Run importscope on anndata
Repo: scverse/anndata
This example is about package modularization and one cycle-relevant package
back-edge. The config used for the run is
anndata/.importscope.yml.
Equivalent setup:
importscope init
importscope config package set anndata
importscope config exclude add 'docs/**' 'tests/**' 'benchmarks/**' 'ci/**' 'src/anndata/tests/**'
importscope config policy enable
importscope config module-group-depth set 3
importscope config forbid add anndata.experimental._dispatch_io anndata._io.specs
importscope config allowed-private add anndata._
Why this scope:
anndatais already a meaningful package boundary, so a whole-package view is useful- the goal is broad structure, not one tiny slice
- one policy rule is enough to highlight a specific architectural back-edge without turning the guide into a full policy audit
git clone https://github.com/scverse/anndata.git
cd anndata
importscope analyze \
--config .importscope.yml \
--graph module-layout \
--graph package-dependency \
--out .cache/importscope
What is being analyzed:
49modules278internal import edges1cycle
What that config does:
- keeps the whole
anndatapackage as the analysis boundary - removes docs, tests, and other non-package noise
- turns policy mode on
- marks one explicit back-edge as forbidden
First, the module layout.
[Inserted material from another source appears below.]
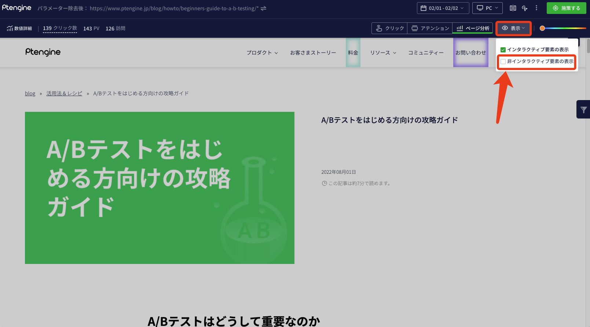Switch to the アテンション heatmap tab

click(x=430, y=28)
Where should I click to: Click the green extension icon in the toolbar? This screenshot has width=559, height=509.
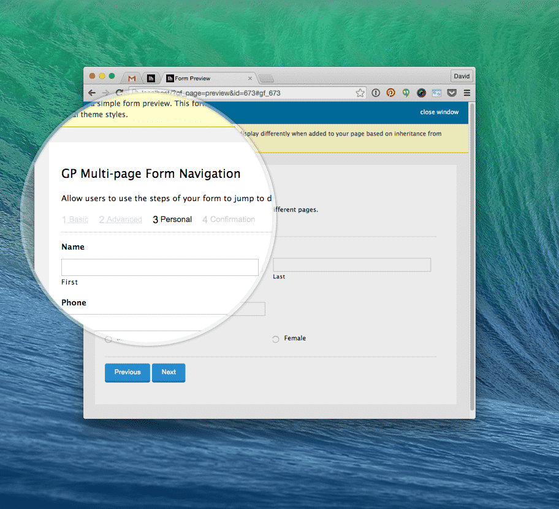pyautogui.click(x=406, y=93)
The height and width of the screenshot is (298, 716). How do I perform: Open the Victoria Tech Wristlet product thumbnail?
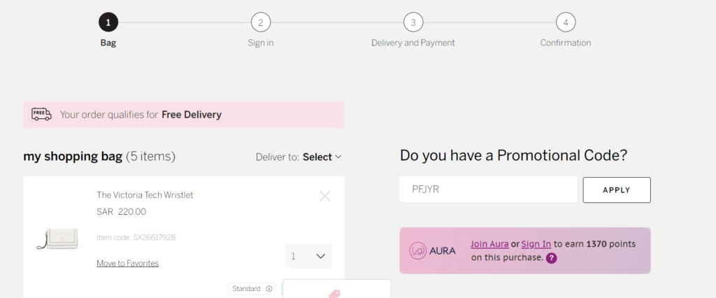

This is the package modularization view:
Then the package split. This is a grouped dependency graph over the analyzed
anndata package. _core is the architectural center, _io and
experimental sit around it. In this graph:
- the dark-red package edge reflects forbidden imports between the grouped areas
- lighter policy-marked edges come from boundary-helper findings surfaced by policy mode
Because this is a grouped package-level graph, multiple module-level findings can collapse into one package-level edge.